Unveiling the mechanism of cysteamine dioxygenase: A combined HPLC-MS assay and metal-substitution approach

Abstract

Mammalian cysteamine dioxygenase (ADO), a mononuclear non-heme Fe(II) enzyme with three histidine ligands, plays a key role in cysteamine catabolism and regulation of the N-degron signaling pathway. Despite its importance, the catalytic mechanism of ADO remains elusive. Here, we describe an HPLC-MS assay for characterizing thiol dioxygenase catalytic activities and a metal-substitution approach for mechanistic investigation using human ADO as a model. Two proposed mechanisms for ADO differ in oxygen activation: one involving a high-valent ferryl-oxo intermediate. We hypothesized that substituting iron with a metal that has a disfavored tendency to form high-valent states would discriminate between mechanisms. This chapter details the expression, purification, preparation, and characterization of cobalt-substituted ADO. The new HPLC-MS assay precisely measures enzymatic activity, revealing retained reactivity in the cobalt-substituted enzyme. The results obtained favor the concurrent dioxygen transfer mechanism in ADO. This combined approach provides a powerful tool for studying other non-heme iron thiol oxidizing enzymes.

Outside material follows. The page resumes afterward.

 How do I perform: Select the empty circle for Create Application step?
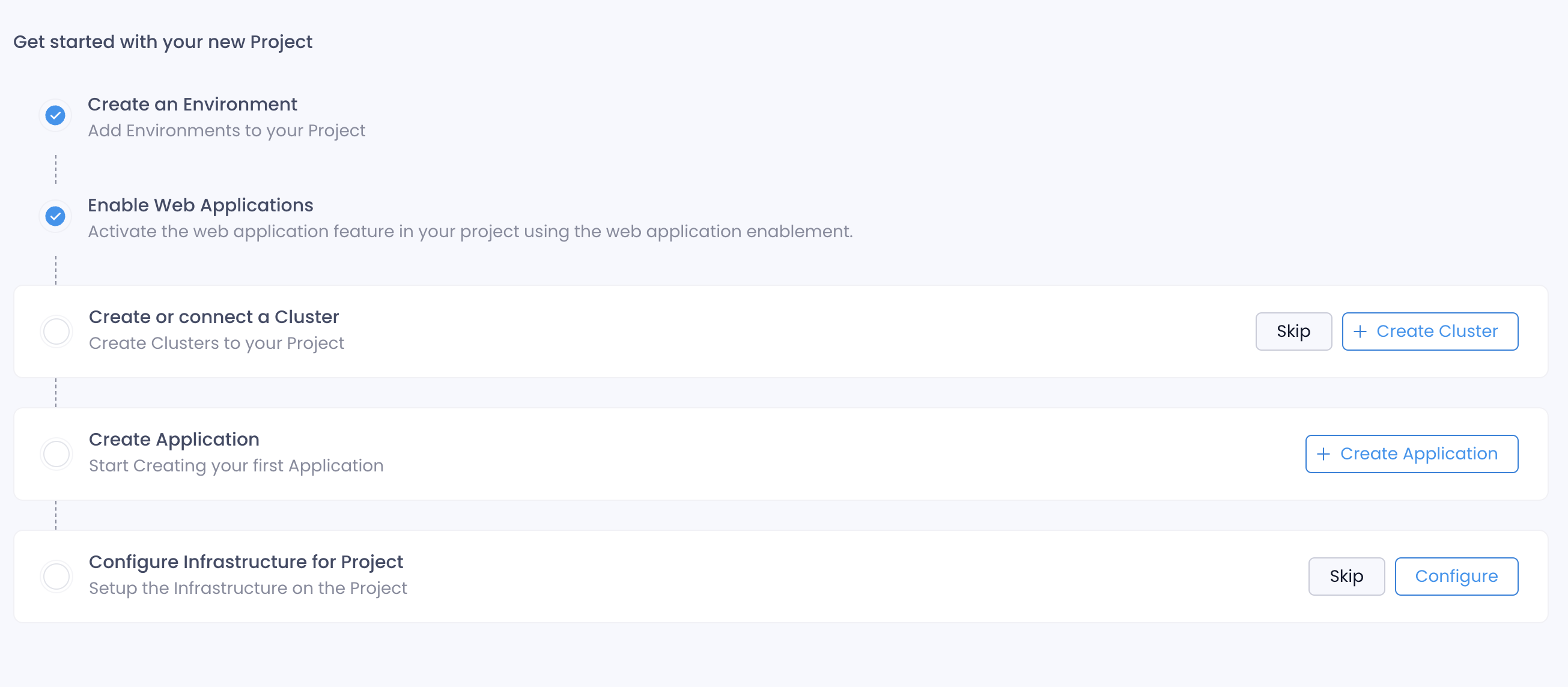[56, 454]
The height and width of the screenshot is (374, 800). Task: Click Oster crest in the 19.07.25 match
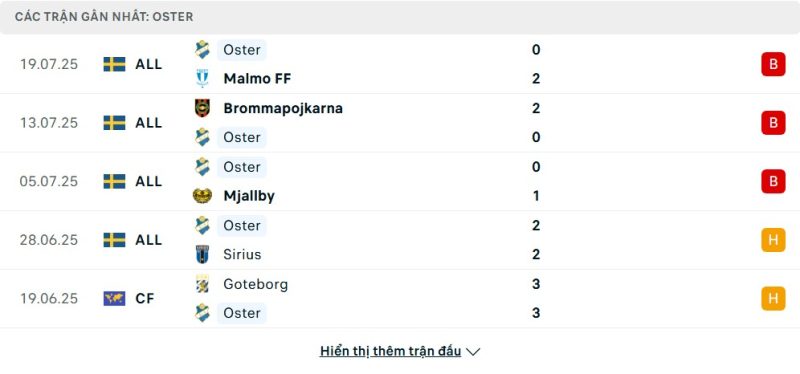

Keywords: Biophysical spectroscopy; Electron paramagnetic resonance; Electronic absorption; LC-MS; Metal-substitution; Non-heme iron center; Oxygen activation; Thiol dioxygenase.

Fig. 1

The reaction, structure, and catalytic mechanism of ADO. (A) Thiol dioxygenase catalyzed reactions. R = H (ADO), −COO⁻ (CDO); ADO and PCO catalyze certain N-terminal Cys-containing peptides and proteins. (B) Active site architecture of human ADO (Wang, Shin, Li, & Liu, 2021); (C) The key reaction intermediates in the two proposed mechanisms. Left: Concurrent dioxygen transfer intermediate. Right: High-valent ferryl-oxo intermediate.

Fig. 2

Comparison of wild-type Co-ADO and C18S/C239S variant by gel filtration chromatography (A) and SDS-PAGE (B). (1) C18S/C239S Fe-ADO; (2) WT Fe-ADO; (3) C18S/C239S Co-ADO; (4) WT Co-ADO; and (5) “Apo-ADO”.

Fig. 3

The optical and EPR spectra of Co-ADO. (A) The optical spectra of 300 μM apo-ADO (black), Co-ADO (red), and their difference spectrum (blue). (B) The EPR spectrum of 100 μM Co-ADO. The EPR data was collected at 30 K with a microwave power of 3.17 mW.

Fig. 4

Iron concentration determination of apo-ADO and Co-ADO produced from M9 media. The black trace shows the standard curve fitted by various concentrations of Fe(NH₄)₂(SO₄)₂. The iron concentration of 1.62 μM in 125 μM apo-ADO indicates that the iron occupancy is 1.30% (blue); The iron concentration of 1.97 μM in 114 μM Co-ADO indicates a 1.73% iron occupancy (red).

Fig. 5

(A) Demonstration of Ni(II)-ADO’s dioxygenase catalytic activity and HPLC profile for ADO activity assay. (1) 50 μM reconstituted Ni(II)-ADO + 10mM cysteamine; (2) 50 μM “apo-ADO” + 10mM cysteamine; (3) HPLC hypotaurine sample; (4) HPLC cysteamine sample; and (5) HPLC blank sample. The details of the reaction setup are described in the text. The negative peak in the HPLC elution profiles emerged due to the difference between the reaction HEPES buffer in the samples and the HPLC solvent. (B) Reaction equation of ADO with cysteamine as a substrate and MS spectrum of the hypotaurine peak in Sample (3 of panel A).